De straten waren winters en draadrecht leeg. In het vette zwarte grachtenwater glom zacht licht dat uit talloze ramen van de smalle grachtenpanden scheen. Een medemens, zelfs niet op de tramhaltes, kon ik zo snel niet vinden. Dagen sjokte ik met mijn ziel, zo zwaar als een psychologische encyclopedie onder mijn arm, langs felverlichte ramen aan de straatkant, waarvan de gordijnen niet gesloten waren. De kerstboomlichtjes brandden nog. Het gezin en aanhang rond de tafel wachtten het uur af waarop het vuurwerk kon worden ontstoken.
Soms stond ik een ogenblik stil voor een raam, maar niemand, behalve de kinderen zagen mijn donkere gestalte, oplichtende gelaat en treurige blik waarmee ik hun aandacht probeerde te lokken. Soms tikte ik op een raam. Men schold mij uit voor klaploper, hond en ik kromp verder ineen. Leeg, hol vanbinnen, hoopte ik stilletjes op een beetje geluk, misschien om de hoek? Doch alles bleef hetzelfde. Ik bestond niet. Ik had het aan mijzelf te danken.
Niemand had mij voor de oudejaarsavond uitgenodigd en als straf – in de stad woonde geen familie – moest ik mij vergapen aan de gezelligheid, het grote wij gevoel dat zich achter het blinkend glas afspeelde.
Zo voer weemoedig mijn gedachten als een bootje door de straten te midden van oprijzende huizen met soms hels verlichte ramen, fel schijnende verkeerslichten en doodse etalages, Straten waaronder het plaveisel zeeën van woede deinde. Als een nachtelijk bootje voer ik als vreemdeling verder zonder mijn koers te kunnen bepalen. Er waren geen schimmen van zatlappen, junkies. Die waren natuurlijk elders ondergebracht. Geen hoer had haar raam open. Ik belde aan bij een vriendin die door de kier van de deur prevelde dat haar vriend dit niet leuk zou vinden. In de gang kloven drie honden aan een bot. Ik deed een stap naar binnen en kuste haar op haar voorhoofd en wilde haar aflebberen. Een stem vroeg waar ze bleef. Toen drukte ze mij de straat op en deed de voordeur dicht. ‘Sorry,’ zei ze nog. Die avond had ze geen zin om mij te pijpen.
Ik voer verder door de straten, de stad met nergens een krassend koffertje, geen lege taxi en alle cafés waren gesloten. Koud was het, zeiden mijn tenen. Voor de winkelruit verloor ik even mijn eenzaamheid. Een rij paspoppen, naakt in een bevroren houding, onbewogen bewogen. De kades aan weerszijden vol met blik en ongenietbaar de rijen kale bomen en nergens een zuchtje wind. Ik had het allemaal aan mijzelf te danken. Een zee van ellende was mijn deel.

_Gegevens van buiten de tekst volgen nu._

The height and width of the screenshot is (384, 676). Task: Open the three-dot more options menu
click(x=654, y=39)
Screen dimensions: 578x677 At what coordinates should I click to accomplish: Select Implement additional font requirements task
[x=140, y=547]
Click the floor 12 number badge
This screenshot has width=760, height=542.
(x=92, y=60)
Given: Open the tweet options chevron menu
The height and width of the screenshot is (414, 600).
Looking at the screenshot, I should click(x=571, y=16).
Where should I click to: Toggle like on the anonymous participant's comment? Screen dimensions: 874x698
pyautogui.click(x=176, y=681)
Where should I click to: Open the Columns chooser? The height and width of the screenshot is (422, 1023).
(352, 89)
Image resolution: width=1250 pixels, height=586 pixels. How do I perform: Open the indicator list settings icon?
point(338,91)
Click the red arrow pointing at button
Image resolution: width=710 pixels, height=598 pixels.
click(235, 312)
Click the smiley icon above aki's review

Schurftige weemoed krabde aan mijn ziel die ik loodzwaar verder door de stad roeide. Waar voer ik heen? Langs trieste uitgesleten granieten traptreden en donkere trapportalen, door lege parken en zwarte tuinen naar de buitenwijken. De maan scheen feller de stadszee binnen en ik voer verder door de straten, roeide op tegen het Nieuwjaar van droefenis en melancholie. Achter mij een diepe voren van pijn. Halleluja. Op mijn kille stille vaart klotsten de kinderkopjes tegen de steven en wangen van de boot en roeide ik tegen de klippen van de tijd op. Mijn handen deden pijn, blaren brandden en sprongen open, mijn vingers bloedden. De geur van gebraden eend, wijn, oliebollen en fondant maakte mij woest. Ik trok harder aan de riemen tegen de stroom in van Oud en Nauw. Elk moment kon het vuurwerk losbarsten. De sterren dansten en de maan scheen nog nooit zo helder in een steeg waar ik halthield. Het leven zal opnieuw beginnen als de mensen uit hun huizen komen en ik met bloedende handen naar ze zwaai. Roem zal ik krijgen, geen kommer meer, en er zal voldoende drank en eten zijn, omdat ik eenzaam de stad heb doorvaren.
Ziedend van woede bespot ik mijn lege maag en eetlust. Negentienhonderdzeventig ik ben eenentwintig jaar.
Plotseling kwam vanuit een donkere steeg een jongen naar mij toe. Ik herkende hem al te goed. Ook hij had blaren aan zijn handen. Als spiegelbeeld duwden wij aan het einde van een steeg een poort open en als een huizenhoge zeegolf, stroomde fel licht over ons heen. We zijn er. Wij, ik en jij. Ziel en lichaam, alle twee thuis. Een.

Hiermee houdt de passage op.